2019 Create Change Artist-in-Residence | 2020 Creative Action Fund Awardee | 2021 Creative Action Fund Awardee

Artist Bio
Philippine-born Jevijoe is a project-based artist whose work ranges from painting and performance to installation and community engagement. Drawing from his experience as a working-class immigrant of color, his practice connects to the notion of labor, migration, and visibility of people of color.

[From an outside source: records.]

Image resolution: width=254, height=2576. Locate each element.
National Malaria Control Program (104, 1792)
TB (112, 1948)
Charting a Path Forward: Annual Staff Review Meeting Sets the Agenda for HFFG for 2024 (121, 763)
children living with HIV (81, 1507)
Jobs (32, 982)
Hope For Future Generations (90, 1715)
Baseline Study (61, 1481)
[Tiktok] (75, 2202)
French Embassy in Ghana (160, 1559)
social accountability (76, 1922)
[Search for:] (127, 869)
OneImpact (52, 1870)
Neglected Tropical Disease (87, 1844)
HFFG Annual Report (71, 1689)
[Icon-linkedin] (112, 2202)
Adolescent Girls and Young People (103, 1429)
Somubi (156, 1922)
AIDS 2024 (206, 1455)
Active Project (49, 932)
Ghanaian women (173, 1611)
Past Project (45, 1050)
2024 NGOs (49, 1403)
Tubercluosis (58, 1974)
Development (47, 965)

Jevijoe earned his MFA from San Francisco Art Institute in 2015 and has participated in international exhibitions/ projects including Flux Residency at AroS Museum, Denmark (2018), S.T.E.P. at Queens Museum, NY (2018), Agency of Unrealized Projects by e-flux (2011), Thirteen Artists Awards at Cultural Center of the Philippines (2006). His work was featured in Brooklyn Rail’s Architectures of Blue: Race, Representation, and Black and Brown Abstraction in October 2017. Jevijoe is a member of Museum Union Art Workers, District Council- 37 Local 1503 and lives and works in New York City.

Artist-in-Residence Project Description
The Tunnel Mobile Karaoke celebrates the abundance of labor and diversity by honoring working-class immigrants of color, will orchestrate a series of karaoke-style musical events perform in bridge tunnels of East Harlem. In this project, tunnels will be activated as transient sanctuary spaces for immigrants of color by encouraging them to sing songs in their ‘mother tongue”. The series of karaoke events will also serve as an archive of shared experiences and struggle by working-class immigrants of color who are hard-working individuals and providers of their families both here in the United States and their countries of origin.

What place in your neighborhood is personally meaningful to you and why?
I find tunnels very historically and symbolically meaningful. A tunnel signifies hope and entering a new stage of life. My Tunnel Mobile Karaoke is inspired from the tunnels at Park Avenue and 105th st. in East Harlem where Joe Bataan used to rehearse/ sing and called them “echo chambers”.

2020 Creative Action Fund | Social Distan-Sing!

2021 Creative Action Fund |Bahay Kubo painting project

Bahay Kubo painting project is a series of paintings about the little known history of the stilt houses built by Manila men in Saint Malo, Louisiana in 1763, also known as the first Asian American settlement in the United States. Saint Malo is a significant place for freed persons of color because it was named after Jean Saint Malo, a leader of a group of runaway plantation enslaved known as Maroons in Spanish Louisiana. This project is in line with the celebration of Filipino American History Month to amplify the Filipinx history through the medium of painting.